Après la grève, la grève continue. Et se durcit.Au terme de trois semaines de grève nationale des gardes de nuit (de 20 h à 8 h) afin d'obtenir une « revalorisation immédiate » de la consultation et de la visite (1), les généralistes sont appelés à étendre leur mouvement « aux gardes du week-end et des jours fériés » à compter de ce soir.
Le mot d'ordre des deux syndicats à la pointe du conflit, l'Union nationale des omnipraticiens français (UNOF, affiliée à la CSMF) et le Syndicat des médecins libéraux (SML) reste inchangé : chaque médecin de famille doit enregistrer sur son répondeur un message qui invite les patients à « composer le numéro 15 » (autrement dit à s'adresser au Centre 15) en cas d'extrême urgence.

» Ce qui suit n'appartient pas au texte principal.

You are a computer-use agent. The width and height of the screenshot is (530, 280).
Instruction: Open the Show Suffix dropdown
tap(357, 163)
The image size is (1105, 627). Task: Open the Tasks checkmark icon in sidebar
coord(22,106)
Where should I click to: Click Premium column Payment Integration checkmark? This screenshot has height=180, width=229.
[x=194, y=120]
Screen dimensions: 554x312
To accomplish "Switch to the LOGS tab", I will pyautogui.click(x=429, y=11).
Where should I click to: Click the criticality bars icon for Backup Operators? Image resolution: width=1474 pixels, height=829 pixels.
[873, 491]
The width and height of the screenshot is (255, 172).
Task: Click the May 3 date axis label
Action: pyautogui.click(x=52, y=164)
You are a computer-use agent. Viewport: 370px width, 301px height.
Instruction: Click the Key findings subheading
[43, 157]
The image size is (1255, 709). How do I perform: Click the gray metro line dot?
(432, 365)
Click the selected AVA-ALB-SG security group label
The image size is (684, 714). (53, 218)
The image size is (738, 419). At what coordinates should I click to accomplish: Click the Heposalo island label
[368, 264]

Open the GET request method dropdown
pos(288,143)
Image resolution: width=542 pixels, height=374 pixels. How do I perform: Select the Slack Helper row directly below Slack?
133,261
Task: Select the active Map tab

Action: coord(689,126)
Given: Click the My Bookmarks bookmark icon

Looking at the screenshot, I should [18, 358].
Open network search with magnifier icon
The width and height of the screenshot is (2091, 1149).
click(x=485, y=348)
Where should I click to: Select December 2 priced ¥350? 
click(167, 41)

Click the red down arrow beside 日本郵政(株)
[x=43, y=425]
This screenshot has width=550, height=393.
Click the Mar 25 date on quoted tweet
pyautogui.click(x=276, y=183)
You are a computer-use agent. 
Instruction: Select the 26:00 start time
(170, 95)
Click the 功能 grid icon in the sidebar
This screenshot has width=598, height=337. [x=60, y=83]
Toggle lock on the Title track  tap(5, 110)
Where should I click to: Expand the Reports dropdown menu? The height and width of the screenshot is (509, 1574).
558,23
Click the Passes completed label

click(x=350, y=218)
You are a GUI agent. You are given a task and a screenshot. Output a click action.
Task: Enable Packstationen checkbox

Mobilisation toujours forte
Quant aux généralistes réquisitionnés par les préfectures pour assurer les tours de garde, ils sont appelés par les syndicats à ne se déplacer « qu'en cas d'urgence » en appliquant les majorations tarifaires adaptées. Selon l'UNOF, la mobilisation demeure « extrêmement forte » et des réquisitions de médecins généralistes ont été prononcées dans une cinquantaine de départements. L'UNOF annonce à cet égard que « des actions juridiques seront entreprises dans les jours qui viennent » contre certaines procédures, jugées abusives : réquisition du même généraliste pendant plusieurs nuits consécutives, réquisition de médecins âgés ou réquisition sur un secteur de garde trop étendu.
Escalade
« Les médecins ne sont pas des terroristes, explique le Dr Dinorino Cabrera, président du SML. Mais nous sommes dans une situation où il faut forcer le gouvernement à discuter. Alors que tout le monde admet que le C à 115 F n'est plus d'actualité, il est inadmissible que le gouvernement nous traite par le mépris et ne réponde pas. Donc, on va vers l'escalade. » D'ores et déjà, d'autres actions sont envisagées au moment de la période traditionnellement sensible des fêtes de fin d'année, qui, selon les syndicats, seront « agitées ». Il pourrait s'agir notamment de journées « santé morte » en médecine générale ou d'une journée de suspension des soins en médecine libérale à laquelle appelle déjà l'organisation d'urgentistes « SOS-Médecins ». « Tout est possible aujourd'hui », affirme le Dr Claude Maffioli, président de la CSMF, en regrettant « l'image que la France donne à l'extérieur qui est celle d'une médecine réquisitionnée comme en tant de guerre ».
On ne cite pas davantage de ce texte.